(Records from a data collection)
_ _ _ _ _ _ _
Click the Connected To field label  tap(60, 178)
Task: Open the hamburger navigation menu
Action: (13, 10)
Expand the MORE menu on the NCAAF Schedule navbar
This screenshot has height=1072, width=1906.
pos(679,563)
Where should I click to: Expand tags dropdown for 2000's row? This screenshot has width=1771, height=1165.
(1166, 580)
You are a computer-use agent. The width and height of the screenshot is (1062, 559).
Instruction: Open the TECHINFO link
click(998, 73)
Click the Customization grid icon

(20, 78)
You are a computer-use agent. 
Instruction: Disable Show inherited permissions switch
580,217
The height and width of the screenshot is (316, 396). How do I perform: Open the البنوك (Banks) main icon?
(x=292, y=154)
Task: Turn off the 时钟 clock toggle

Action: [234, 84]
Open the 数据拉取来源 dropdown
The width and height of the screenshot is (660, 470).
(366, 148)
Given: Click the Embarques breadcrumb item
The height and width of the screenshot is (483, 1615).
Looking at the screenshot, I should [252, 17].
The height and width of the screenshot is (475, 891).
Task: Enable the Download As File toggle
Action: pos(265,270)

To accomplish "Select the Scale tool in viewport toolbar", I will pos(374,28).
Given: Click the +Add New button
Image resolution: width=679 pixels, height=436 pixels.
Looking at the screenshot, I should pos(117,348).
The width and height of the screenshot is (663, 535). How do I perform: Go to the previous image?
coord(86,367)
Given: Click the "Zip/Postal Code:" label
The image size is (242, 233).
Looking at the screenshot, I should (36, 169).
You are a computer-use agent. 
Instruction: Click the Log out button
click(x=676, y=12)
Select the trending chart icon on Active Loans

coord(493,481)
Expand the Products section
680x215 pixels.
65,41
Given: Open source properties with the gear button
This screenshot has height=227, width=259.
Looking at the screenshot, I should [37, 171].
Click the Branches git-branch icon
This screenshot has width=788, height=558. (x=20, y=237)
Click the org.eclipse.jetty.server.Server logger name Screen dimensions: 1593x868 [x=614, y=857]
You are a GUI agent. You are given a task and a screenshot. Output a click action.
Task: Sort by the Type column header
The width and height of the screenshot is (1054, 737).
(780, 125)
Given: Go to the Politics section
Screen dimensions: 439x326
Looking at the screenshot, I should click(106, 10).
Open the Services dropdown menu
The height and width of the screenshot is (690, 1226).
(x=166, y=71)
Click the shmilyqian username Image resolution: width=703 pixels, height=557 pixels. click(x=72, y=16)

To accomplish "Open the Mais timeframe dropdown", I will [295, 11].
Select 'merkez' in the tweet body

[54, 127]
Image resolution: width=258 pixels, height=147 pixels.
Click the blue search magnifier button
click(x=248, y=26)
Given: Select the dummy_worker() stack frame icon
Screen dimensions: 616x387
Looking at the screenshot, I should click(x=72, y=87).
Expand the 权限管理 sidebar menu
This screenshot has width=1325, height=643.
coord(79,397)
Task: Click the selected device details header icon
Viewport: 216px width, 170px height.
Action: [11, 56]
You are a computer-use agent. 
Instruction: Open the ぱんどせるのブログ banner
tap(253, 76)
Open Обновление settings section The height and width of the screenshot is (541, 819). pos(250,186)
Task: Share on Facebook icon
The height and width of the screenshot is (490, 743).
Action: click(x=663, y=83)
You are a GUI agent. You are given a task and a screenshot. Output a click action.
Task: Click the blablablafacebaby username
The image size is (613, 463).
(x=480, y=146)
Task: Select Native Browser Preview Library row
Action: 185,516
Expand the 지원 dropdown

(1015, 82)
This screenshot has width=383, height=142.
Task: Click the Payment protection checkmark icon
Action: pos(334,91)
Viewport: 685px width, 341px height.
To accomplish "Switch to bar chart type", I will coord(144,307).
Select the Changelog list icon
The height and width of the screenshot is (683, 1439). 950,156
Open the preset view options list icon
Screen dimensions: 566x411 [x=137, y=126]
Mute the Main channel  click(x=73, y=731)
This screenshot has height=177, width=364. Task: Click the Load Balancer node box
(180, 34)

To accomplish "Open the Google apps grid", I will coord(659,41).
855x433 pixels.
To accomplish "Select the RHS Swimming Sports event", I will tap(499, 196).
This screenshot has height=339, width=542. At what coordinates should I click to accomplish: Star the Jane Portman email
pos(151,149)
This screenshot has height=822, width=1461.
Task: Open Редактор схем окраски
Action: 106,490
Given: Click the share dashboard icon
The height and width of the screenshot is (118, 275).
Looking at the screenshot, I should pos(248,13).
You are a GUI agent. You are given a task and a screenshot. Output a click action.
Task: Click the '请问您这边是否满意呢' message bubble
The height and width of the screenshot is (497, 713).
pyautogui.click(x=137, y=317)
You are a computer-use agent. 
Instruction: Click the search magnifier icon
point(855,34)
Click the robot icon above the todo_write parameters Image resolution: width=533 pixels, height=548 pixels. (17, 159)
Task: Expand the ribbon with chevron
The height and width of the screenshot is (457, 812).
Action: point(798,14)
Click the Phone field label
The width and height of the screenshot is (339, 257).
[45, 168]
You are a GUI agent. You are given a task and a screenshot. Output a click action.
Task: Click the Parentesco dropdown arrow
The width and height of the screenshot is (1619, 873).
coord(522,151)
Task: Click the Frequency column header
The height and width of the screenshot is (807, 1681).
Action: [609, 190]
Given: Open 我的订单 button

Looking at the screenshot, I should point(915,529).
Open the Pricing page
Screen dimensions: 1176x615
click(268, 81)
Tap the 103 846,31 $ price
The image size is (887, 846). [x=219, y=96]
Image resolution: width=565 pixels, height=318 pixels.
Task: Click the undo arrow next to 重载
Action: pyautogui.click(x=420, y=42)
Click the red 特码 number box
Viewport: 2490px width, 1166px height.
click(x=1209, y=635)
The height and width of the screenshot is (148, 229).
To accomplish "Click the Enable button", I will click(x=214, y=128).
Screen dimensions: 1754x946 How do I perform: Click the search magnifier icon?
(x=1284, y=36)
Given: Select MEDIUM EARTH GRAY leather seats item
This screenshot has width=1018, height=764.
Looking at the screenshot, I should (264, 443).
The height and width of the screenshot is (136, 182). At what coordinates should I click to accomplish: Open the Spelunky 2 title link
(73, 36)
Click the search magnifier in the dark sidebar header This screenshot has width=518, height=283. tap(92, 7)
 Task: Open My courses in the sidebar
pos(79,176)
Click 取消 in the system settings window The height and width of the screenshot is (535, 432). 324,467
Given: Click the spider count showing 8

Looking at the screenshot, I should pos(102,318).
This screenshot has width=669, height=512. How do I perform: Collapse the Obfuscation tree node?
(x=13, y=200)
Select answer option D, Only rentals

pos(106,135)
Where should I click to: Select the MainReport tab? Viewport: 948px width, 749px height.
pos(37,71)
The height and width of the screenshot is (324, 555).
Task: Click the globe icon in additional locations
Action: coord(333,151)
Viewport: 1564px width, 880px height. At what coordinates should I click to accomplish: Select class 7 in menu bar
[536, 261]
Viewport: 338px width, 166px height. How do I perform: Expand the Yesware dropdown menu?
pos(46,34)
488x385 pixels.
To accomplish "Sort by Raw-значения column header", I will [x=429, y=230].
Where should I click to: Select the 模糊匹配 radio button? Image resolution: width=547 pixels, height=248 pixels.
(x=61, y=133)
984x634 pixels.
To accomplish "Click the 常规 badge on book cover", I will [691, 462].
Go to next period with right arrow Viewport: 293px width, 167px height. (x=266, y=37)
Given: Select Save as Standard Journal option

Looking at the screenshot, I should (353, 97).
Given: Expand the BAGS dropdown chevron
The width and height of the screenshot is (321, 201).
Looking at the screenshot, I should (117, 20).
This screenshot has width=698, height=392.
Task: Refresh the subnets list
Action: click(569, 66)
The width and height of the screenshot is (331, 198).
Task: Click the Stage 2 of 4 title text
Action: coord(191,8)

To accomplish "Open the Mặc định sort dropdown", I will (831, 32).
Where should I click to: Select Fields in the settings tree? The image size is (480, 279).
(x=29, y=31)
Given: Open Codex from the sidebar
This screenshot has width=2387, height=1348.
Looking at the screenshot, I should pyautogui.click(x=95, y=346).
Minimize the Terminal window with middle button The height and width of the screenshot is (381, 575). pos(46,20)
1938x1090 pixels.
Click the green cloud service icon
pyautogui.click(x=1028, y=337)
_ _ _ _ _ _ _
**YOUR GOAL:** Please give the rows from the line containing "Open Обновление settings" through the line containing "Action: click(x=663, y=83)", both included, as a numbered list, leaving out any blank lines.

**REPLY TO THE TASK:**
1. Open Обновление settings section The height and width of the screenshot is (541, 819). pos(250,186)
2. Task: Share on Facebook icon
3. The height and width of the screenshot is (490, 743).
4. Action: click(x=663, y=83)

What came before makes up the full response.